È noto per essere in grado di resistere al vuoto dello spazio, o per tornare in vita dopo essere stato ‘ibernato’ per decenni nei ghiacci dell’Antartide. È uno degli animali più resistenti al mondo, il tardigrado – difficilissimo da uccidere ma altrettanto difficile da trovare fossilizzato: infatti, fino ad oggi erano solo due i fossili della specie scoperti dagli scienziati ed ufficialmente classificati.

In una ricerca pubblicata qualche giorno fa, i ricercatori del New Jersey Institute of Technology hanno annunciato la scoperta di un terzo fossile di tardigrado, perfettamente conservato in una goccia di ambra risalente a più di 16 milioni di anni fa.

L’esemplare misura poco più di mezzo millimetro ed è appartenente ad una nuova specie classificata come Paradoryphoribius chronocaribbeus – un ‘parente’ della moderna famiglia dei tardigradi (Isohypsibioidea). Lo stato di conservazione di questo fossile è davvero sorprendente, affermano gli esperti: l’ambra ha permesso di conservare perfettamente tutti i dettagli del microscopico animale, comprese le otto zampette e gli artigli appuntiti (circa 20-30 volte più sottili di un capello umano).

(Leggi anche: Gli orsi d’acqua sono davvero indistruttibili (ma il modo in cui è stato scoperto è terribile))

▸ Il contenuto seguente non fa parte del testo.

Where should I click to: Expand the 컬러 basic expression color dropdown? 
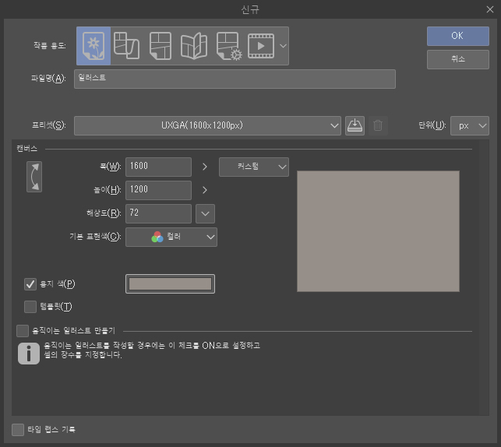pyautogui.click(x=171, y=237)
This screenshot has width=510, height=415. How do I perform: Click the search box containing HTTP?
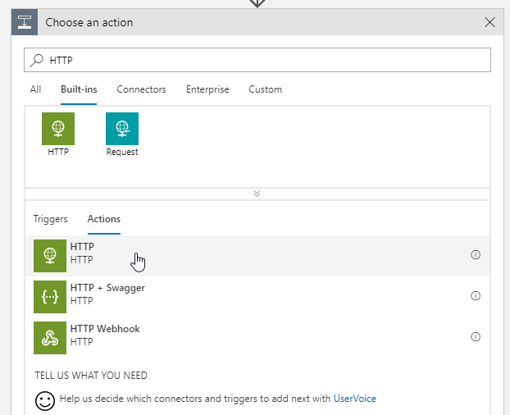tap(257, 60)
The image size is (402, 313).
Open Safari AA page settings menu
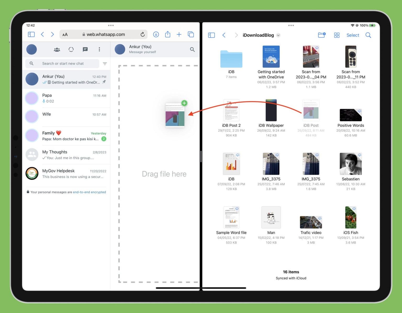(65, 35)
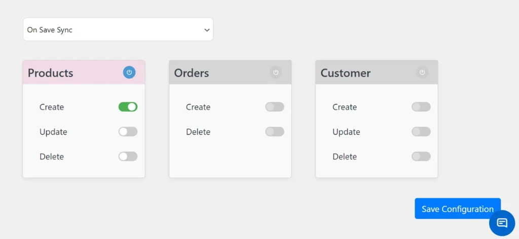Toggle the Orders Create switch
This screenshot has height=239, width=519.
point(274,107)
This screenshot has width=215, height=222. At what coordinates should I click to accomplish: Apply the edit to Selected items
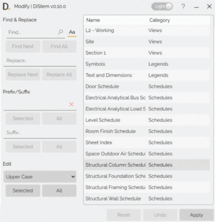point(23,191)
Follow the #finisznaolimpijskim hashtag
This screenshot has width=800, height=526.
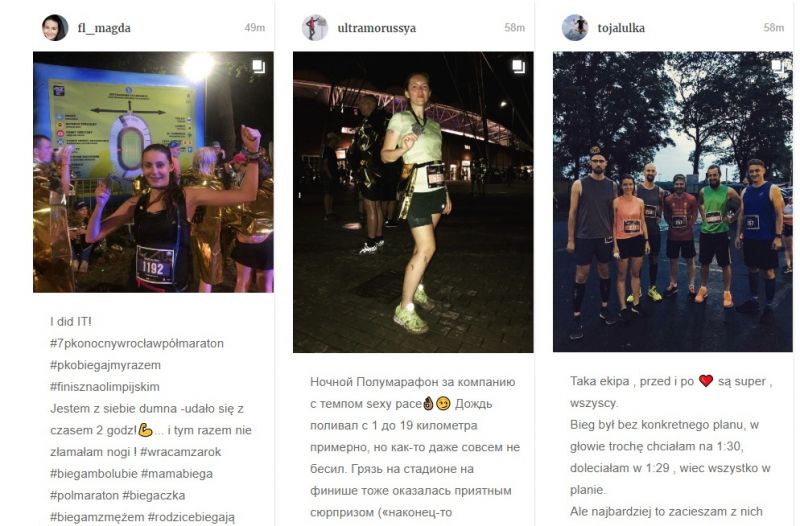[x=105, y=387]
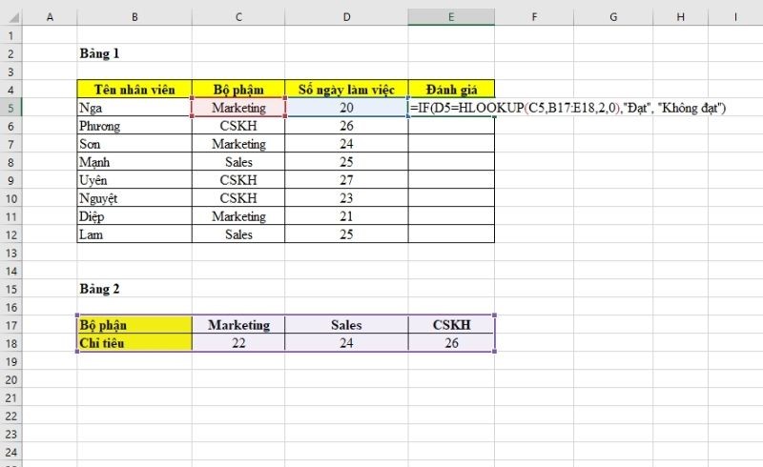The image size is (763, 467).
Task: Select the column B header
Action: [x=134, y=17]
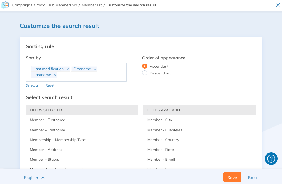282x184 pixels.
Task: Click the member card app logo icon
Action: (x=5, y=5)
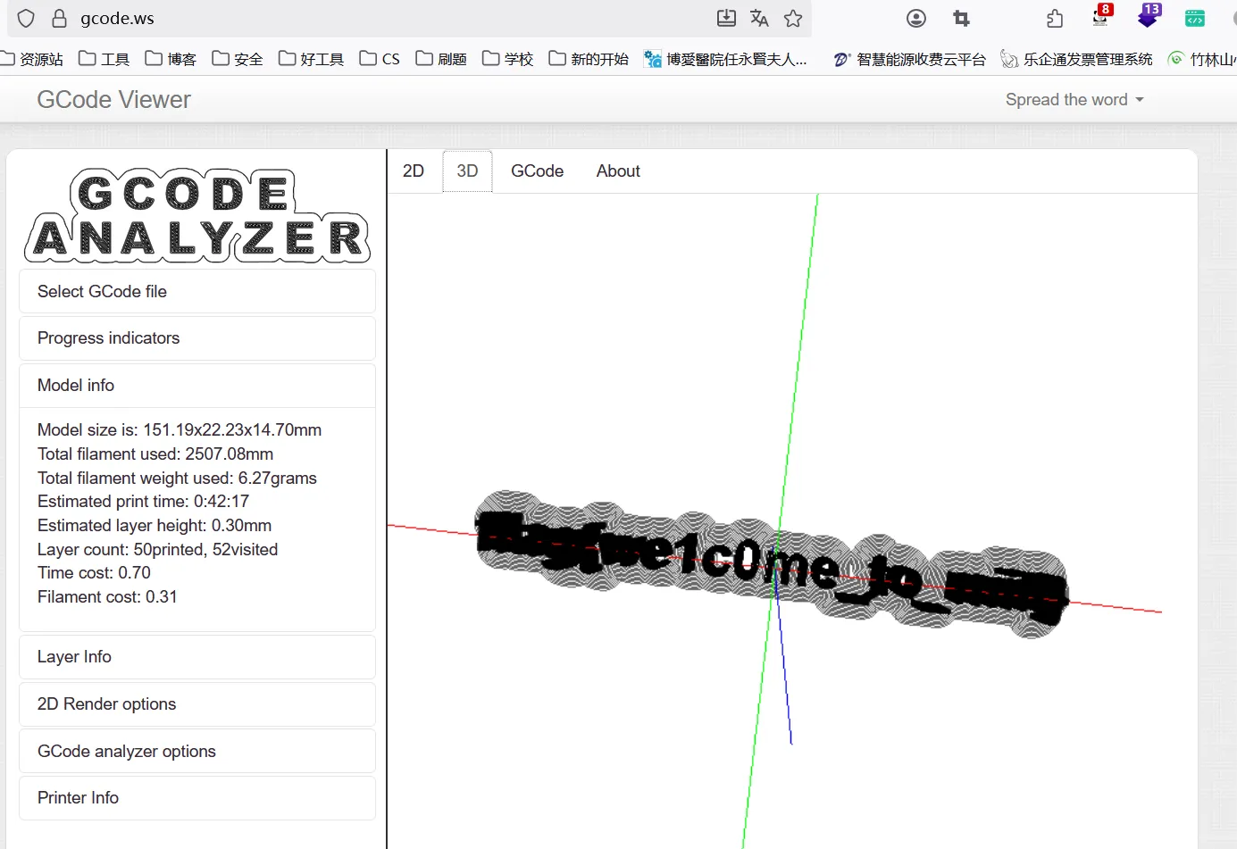The height and width of the screenshot is (849, 1237).
Task: Switch to the 2D tab
Action: pyautogui.click(x=413, y=171)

La scoperta di un fossile di tardigrado è un evento più unico che raro – ha affermato Phil Barden, autore dello studio. – Ciò che è degno di nota è che i tardigradi sono una specie che ha vissuto praticamente ovunque sulla Terra, dalla caduta dei dinosauri alla nascita delle piante che conosciamo ancora oggi, e tuttavia non esistono praticamente loro fossili. Ecco perché trovare un fossile di tardigrado è un momento emozionante, che ci permette di ‘vedere’ empiricamente l’evoluzione delle specie sulla Terra.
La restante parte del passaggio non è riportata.